When asked about the fund’s board and leadership during an interview with Pure Politics Thursday, Thayer expressed some concerns about their ability to make the right investment decisions.
“That is going to be up to the legislative panel that was created under Senate Bill 2 to provide even more oversight for the KRS and hopefully make sure that some of the decisions on some of these funds that they have been choosing are the right way to go,” Thayer said.
Thayer pointed to the Kentucky Teacher’s Retirement System for making some better investment decisions but did acknowledge that system has some underfunding issues that need to be addressed.
Leaders of that fund requested nearly $1 billion extra over two years as part of the biennial budget the General Assembly approved this year. Thayer said that amount was not going to happen because it would be “one ninth of the annual budget.”

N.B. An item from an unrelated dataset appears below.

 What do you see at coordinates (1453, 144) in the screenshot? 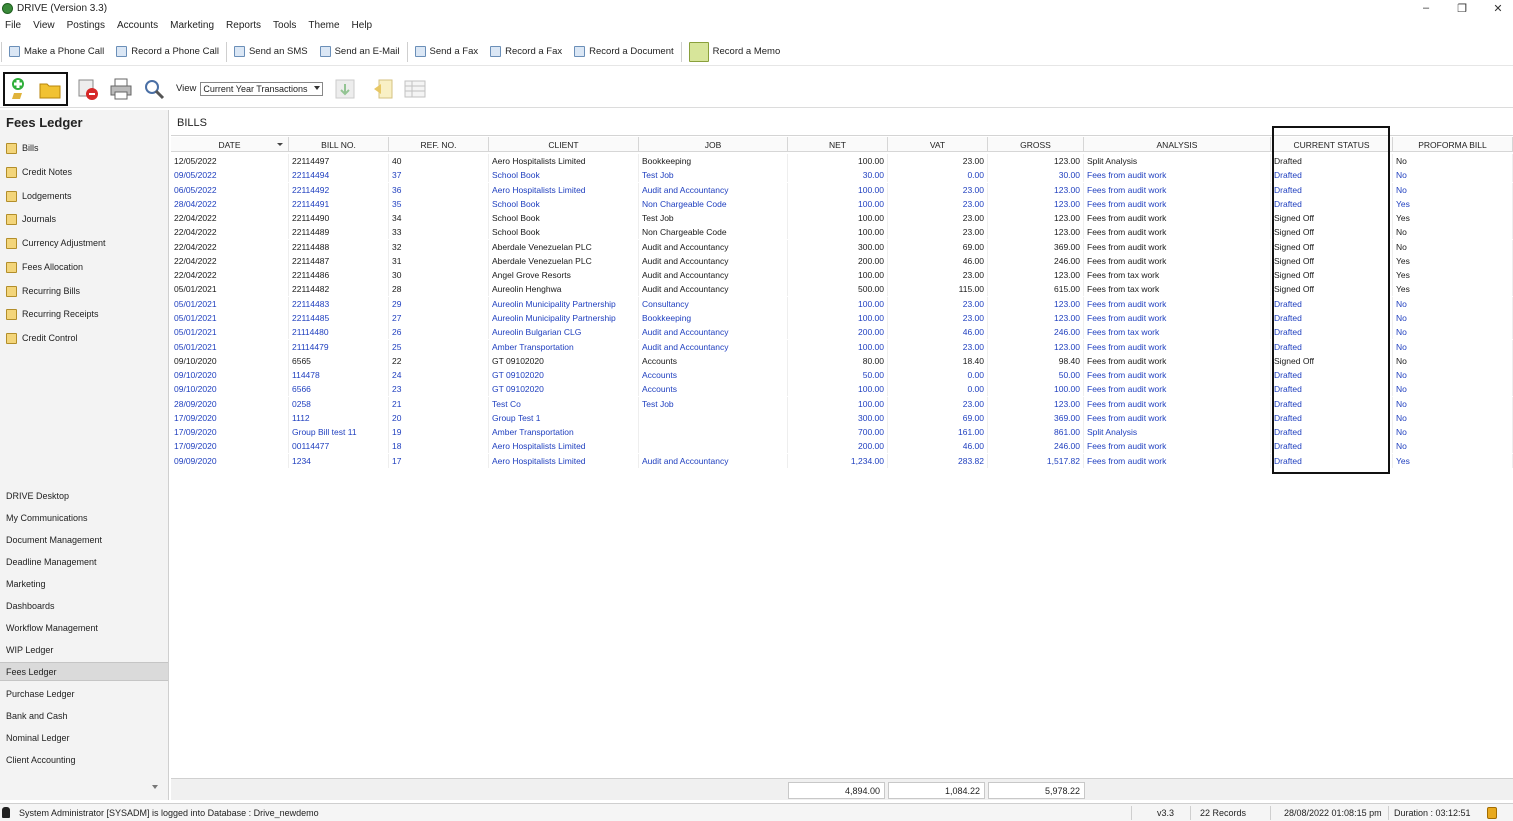
I see `column-header-proforma-bill: PROFORMA BILL` at bounding box center [1453, 144].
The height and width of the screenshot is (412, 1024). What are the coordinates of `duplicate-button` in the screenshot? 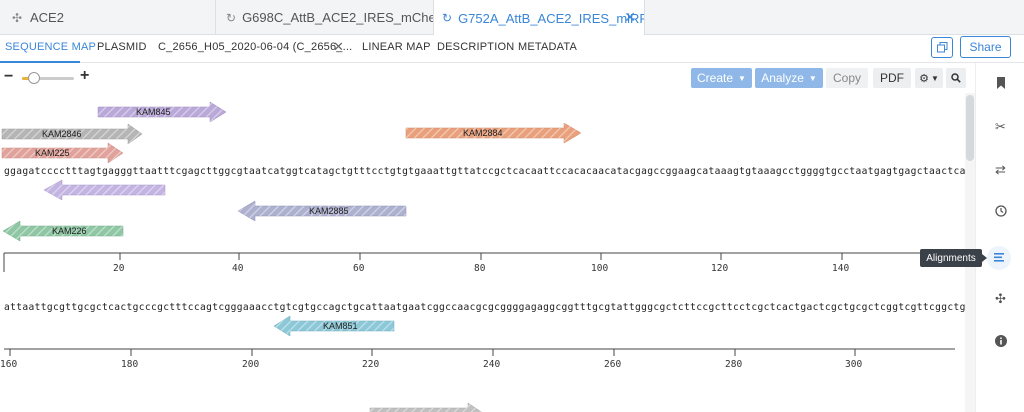 It's located at (942, 48).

But because the legislature did not find the money for the teacher’s retirement fund, some teachers in Louisville have decided to take matters into their own hands and will file a lawsuit seeking $11 billion dollars from the government, according to WFPL.
Thayer said he did not want to comment on litigation but did say it might not play well for the group when it comes to negotiating with lawmakers.
“Seems like everybody wants to go to court these days, so I don’t know if it will help or not,” Thayer said.